Example: The Construction Site IT Specialist
This person had no background in any form of construction. He took on a project to build a large house with five bedrooms, one Master bedroom, three baths, a large kitchen, dining room, and living room. With a three-car garage.
The company that hired him hired him because of his experience setting up IT Data Centres with multiple teams. He got a two-day crash course on what to expect.
The first thing he did was bring in all the team leads to get an idea of what has to be done first and in what order. Then, as the project started, he sat with each team-leader to get a timetable for all the tasks. Getting the Finish to Start, Start to Finish tasks down with a sign-off from each team lead.
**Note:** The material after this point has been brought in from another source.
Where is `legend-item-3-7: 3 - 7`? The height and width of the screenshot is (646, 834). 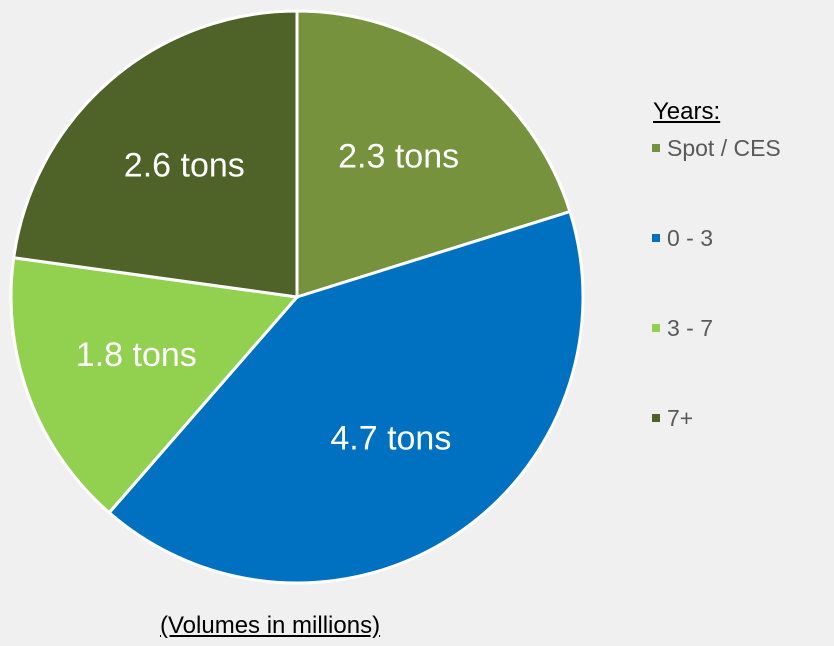 legend-item-3-7: 3 - 7 is located at coordinates (743, 328).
He said there were times where a team had a problem. And he used the idea he read in the book The One Minute Manager by Kenneth Blanchard and Spencer Johnson. He would have the people explain the problem, and while talking it out to him, they would come up with their own solution.
Since completing this project, he trained for the CCM certification, but he jumped into this field headfirst without checking the waters but was still successful.
Reasons wanting the experience
All Project Managers agree that 90% of the job is to ensure the communication runs smooth. Companies also want the Project Manager to be the voice of the project team to the customer. As the example of the SAP Project, the customer will have questions on the technical subject, and only a Project Manager with the same technical background as the team members can answer those questions.
Many managers say they prefer a PM with the same technical background as the team they are leading because they can better understand what their team members are doing and have a realistic view of the time needed to complete the project.
Once IT Project Manager explained how a team member was trying to tell him it would take an extra week to configure a VMWare Server. The PM knew that it only took four hours to do this and made sure the team member understood the PM knew.
In some cases, the Project Manager is also doing the same job as others on the team. Often on a construction site, you can find a team of electricians. The person setting up the fuse box or connecting the light switches is also the Project Manager for the Electrical Team.
The answer to the question, “Does a Project Manager need the same technical experience as their Subject Matter experts?” would be, “It depends on the project.”
The times where technical skillsets are not necessary:
If you are on a large project, where you have various teams with various skillsets, as the example of the construction project, it would be crazy to expect the project manager to be skilled in all these areas. In this example: you would have sub-project managers or team leaders experienced in the subject area representing those teams. The Lead Project Managers’ job is to ensure these teams work together and have many other essential jobs to take care of, not going from installing sinks to putting in a light switch.
The times where technical skills are necessary
In a case where it is a small project or a project where all the teams have the same skill sets. In the example of a Construction Project. There are the teams with one primary skillset, like the Electrical Team or the Plumbing Team. In most projects, these team leaders would be sub-project managers.
In such a case, the sub-project manager or team leader would support the work the team is doing while ensuring the lead project manager receives correct updates on the status of their team.